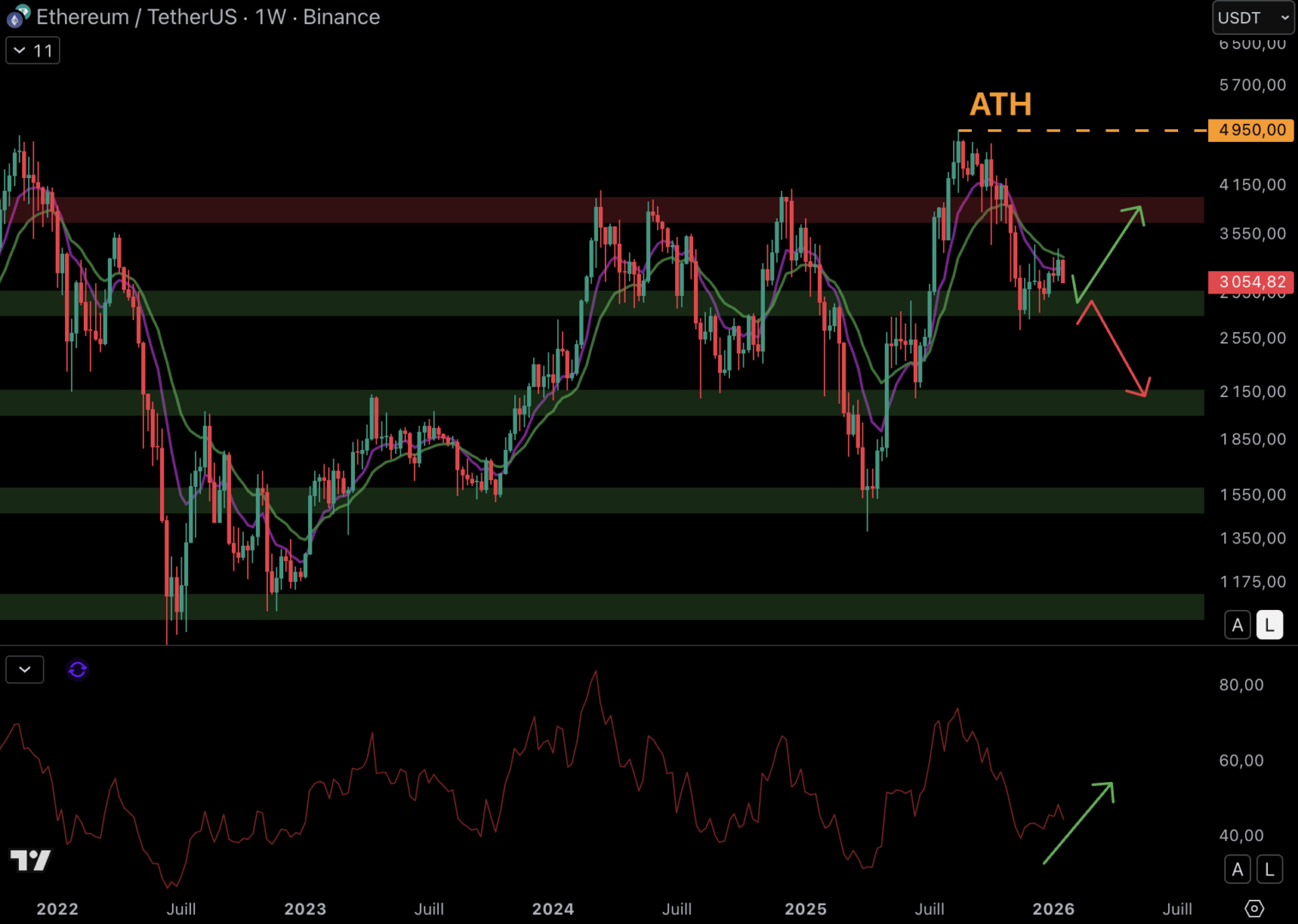Toggle log scale L in the oscillator pane

[1270, 870]
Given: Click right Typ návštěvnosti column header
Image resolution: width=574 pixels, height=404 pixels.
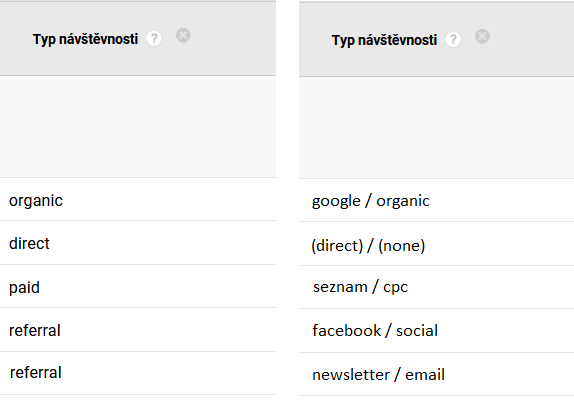Looking at the screenshot, I should coord(384,40).
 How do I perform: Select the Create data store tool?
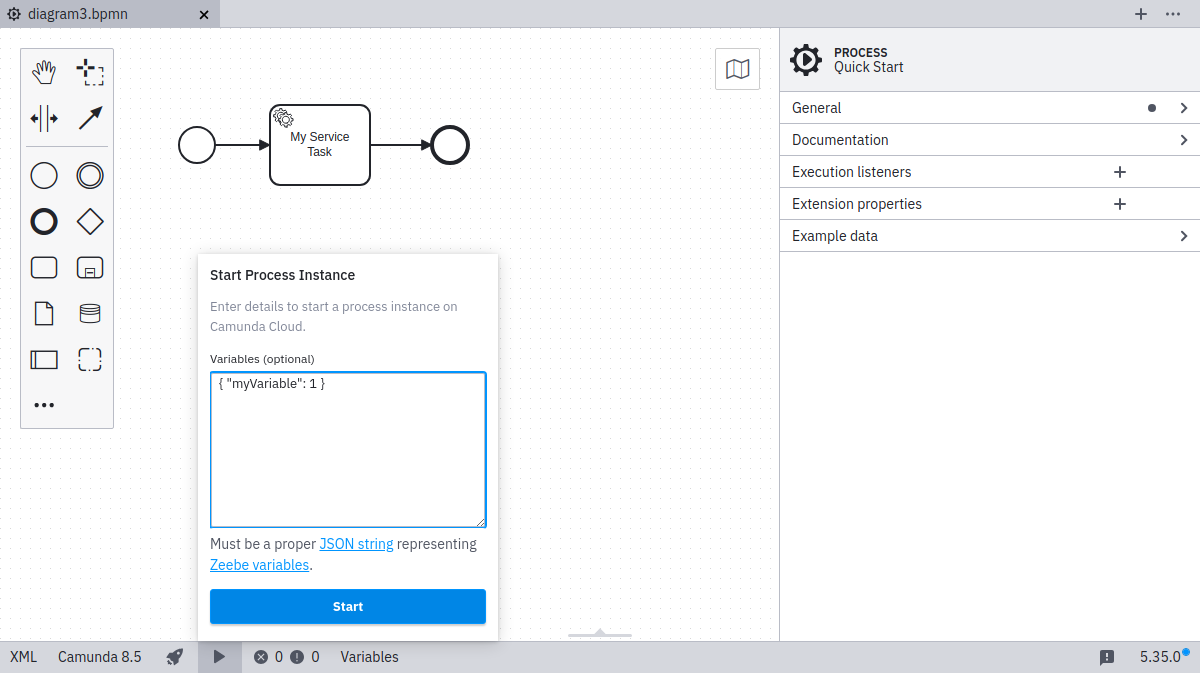coord(90,313)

▬▬▬

§ Exercise requirements: Please restate, word for word, the lines from the one with "Given: Click right" through the final line of the material, both included, and omit the pictures.

§ Result below:
Given: Click right Typ návštěvnosti column header
Image resolution: width=574 pixels, height=404 pixels.
Looking at the screenshot, I should coord(384,40).
 How do I perform: Select the Create data store tool?
coord(90,313)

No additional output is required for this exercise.